┌─ AVAILABLE DATA

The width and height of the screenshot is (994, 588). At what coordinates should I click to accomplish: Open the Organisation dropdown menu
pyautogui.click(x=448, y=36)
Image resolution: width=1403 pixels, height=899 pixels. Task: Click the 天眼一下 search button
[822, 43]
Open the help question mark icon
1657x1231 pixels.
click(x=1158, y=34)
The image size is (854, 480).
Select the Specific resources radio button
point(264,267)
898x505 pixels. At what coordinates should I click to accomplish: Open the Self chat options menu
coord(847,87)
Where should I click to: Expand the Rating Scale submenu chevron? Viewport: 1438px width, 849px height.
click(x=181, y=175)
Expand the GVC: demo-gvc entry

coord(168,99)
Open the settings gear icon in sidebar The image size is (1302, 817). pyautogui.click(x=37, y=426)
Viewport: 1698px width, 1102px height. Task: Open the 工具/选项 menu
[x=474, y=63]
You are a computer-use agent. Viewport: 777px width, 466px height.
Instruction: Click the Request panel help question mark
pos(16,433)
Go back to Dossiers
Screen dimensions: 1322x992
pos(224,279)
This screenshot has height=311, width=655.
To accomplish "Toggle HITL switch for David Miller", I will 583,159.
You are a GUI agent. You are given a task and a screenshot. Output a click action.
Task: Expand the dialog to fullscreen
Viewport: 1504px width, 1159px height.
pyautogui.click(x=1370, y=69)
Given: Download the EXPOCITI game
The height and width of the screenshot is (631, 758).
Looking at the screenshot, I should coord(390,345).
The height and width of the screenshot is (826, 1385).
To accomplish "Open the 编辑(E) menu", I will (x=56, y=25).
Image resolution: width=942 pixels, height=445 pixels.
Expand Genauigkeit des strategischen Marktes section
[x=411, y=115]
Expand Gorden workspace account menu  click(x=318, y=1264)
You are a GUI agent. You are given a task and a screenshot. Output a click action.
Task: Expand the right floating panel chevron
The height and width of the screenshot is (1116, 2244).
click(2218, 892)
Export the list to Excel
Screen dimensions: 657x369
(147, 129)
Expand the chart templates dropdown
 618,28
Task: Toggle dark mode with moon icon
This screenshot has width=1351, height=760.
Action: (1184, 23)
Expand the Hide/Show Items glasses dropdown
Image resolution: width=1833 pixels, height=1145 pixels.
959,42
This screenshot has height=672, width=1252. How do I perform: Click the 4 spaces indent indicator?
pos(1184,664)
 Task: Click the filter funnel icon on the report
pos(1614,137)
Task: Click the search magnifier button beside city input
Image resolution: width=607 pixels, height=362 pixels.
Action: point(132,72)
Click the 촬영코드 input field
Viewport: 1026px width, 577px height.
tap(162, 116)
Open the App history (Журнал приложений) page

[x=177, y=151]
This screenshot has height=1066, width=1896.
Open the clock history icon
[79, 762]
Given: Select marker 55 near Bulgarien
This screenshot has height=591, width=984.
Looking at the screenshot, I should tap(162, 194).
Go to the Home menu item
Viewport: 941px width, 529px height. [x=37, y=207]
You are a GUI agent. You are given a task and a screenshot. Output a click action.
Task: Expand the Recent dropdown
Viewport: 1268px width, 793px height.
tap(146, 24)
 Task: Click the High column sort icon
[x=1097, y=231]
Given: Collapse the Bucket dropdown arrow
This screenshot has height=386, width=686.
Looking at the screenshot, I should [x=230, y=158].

└─

§ WHAT THE TASK ASKS
Would you output the whole listing exactly as written?

§ EXERCISE SOLUTION
The width and height of the screenshot is (994, 588). At what coordinates should I click to accomplish: Open the Organisation dropdown menu
pyautogui.click(x=448, y=36)
Image resolution: width=1403 pixels, height=899 pixels. Task: Click the 天眼一下 search button
[822, 43]
Open the help question mark icon
1657x1231 pixels.
click(x=1158, y=34)
The image size is (854, 480).
Select the Specific resources radio button
point(264,267)
898x505 pixels. At what coordinates should I click to accomplish: Open the Self chat options menu
coord(847,87)
Where should I click to: Expand the Rating Scale submenu chevron? Viewport: 1438px width, 849px height.
click(x=181, y=175)
Expand the GVC: demo-gvc entry

coord(168,99)
Open the settings gear icon in sidebar The image size is (1302, 817). pyautogui.click(x=37, y=426)
Viewport: 1698px width, 1102px height. Task: Open the 工具/选项 menu
[x=474, y=63]
You are a computer-use agent. Viewport: 777px width, 466px height.
Instruction: Click the Request panel help question mark
pos(16,433)
Go back to Dossiers
Screen dimensions: 1322x992
pos(224,279)
This screenshot has height=311, width=655.
To accomplish "Toggle HITL switch for David Miller", I will 583,159.
You are a GUI agent. You are given a task and a screenshot. Output a click action.
Task: Expand the dialog to fullscreen
Viewport: 1504px width, 1159px height.
pyautogui.click(x=1370, y=69)
Given: Download the EXPOCITI game
The height and width of the screenshot is (631, 758).
Looking at the screenshot, I should coord(390,345).
The height and width of the screenshot is (826, 1385).
To accomplish "Open the 编辑(E) menu", I will (x=56, y=25).
Image resolution: width=942 pixels, height=445 pixels.
Expand Genauigkeit des strategischen Marktes section
[x=411, y=115]
Expand Gorden workspace account menu  click(x=318, y=1264)
You are a GUI agent. You are given a task and a screenshot. Output a click action.
Task: Expand the right floating panel chevron
The height and width of the screenshot is (1116, 2244).
click(2218, 892)
Export the list to Excel
Screen dimensions: 657x369
(147, 129)
Expand the chart templates dropdown
 618,28
Task: Toggle dark mode with moon icon
This screenshot has width=1351, height=760.
Action: (1184, 23)
Expand the Hide/Show Items glasses dropdown
Image resolution: width=1833 pixels, height=1145 pixels.
959,42
This screenshot has height=672, width=1252. How do I perform: Click the 4 spaces indent indicator?
pos(1184,664)
 Task: Click the filter funnel icon on the report
pos(1614,137)
Task: Click the search magnifier button beside city input
Image resolution: width=607 pixels, height=362 pixels.
Action: point(132,72)
Click the 촬영코드 input field
Viewport: 1026px width, 577px height.
tap(162, 116)
Open the App history (Журнал приложений) page

[x=177, y=151]
This screenshot has height=1066, width=1896.
Open the clock history icon
[79, 762]
Given: Select marker 55 near Bulgarien
This screenshot has height=591, width=984.
Looking at the screenshot, I should tap(162, 194).
Go to the Home menu item
Viewport: 941px width, 529px height. [x=37, y=207]
You are a GUI agent. You are given a task and a screenshot. Output a click action.
Task: Expand the Recent dropdown
Viewport: 1268px width, 793px height.
tap(146, 24)
 Task: Click the High column sort icon
[x=1097, y=231]
Given: Collapse the Bucket dropdown arrow
This screenshot has height=386, width=686.
Looking at the screenshot, I should [x=230, y=158].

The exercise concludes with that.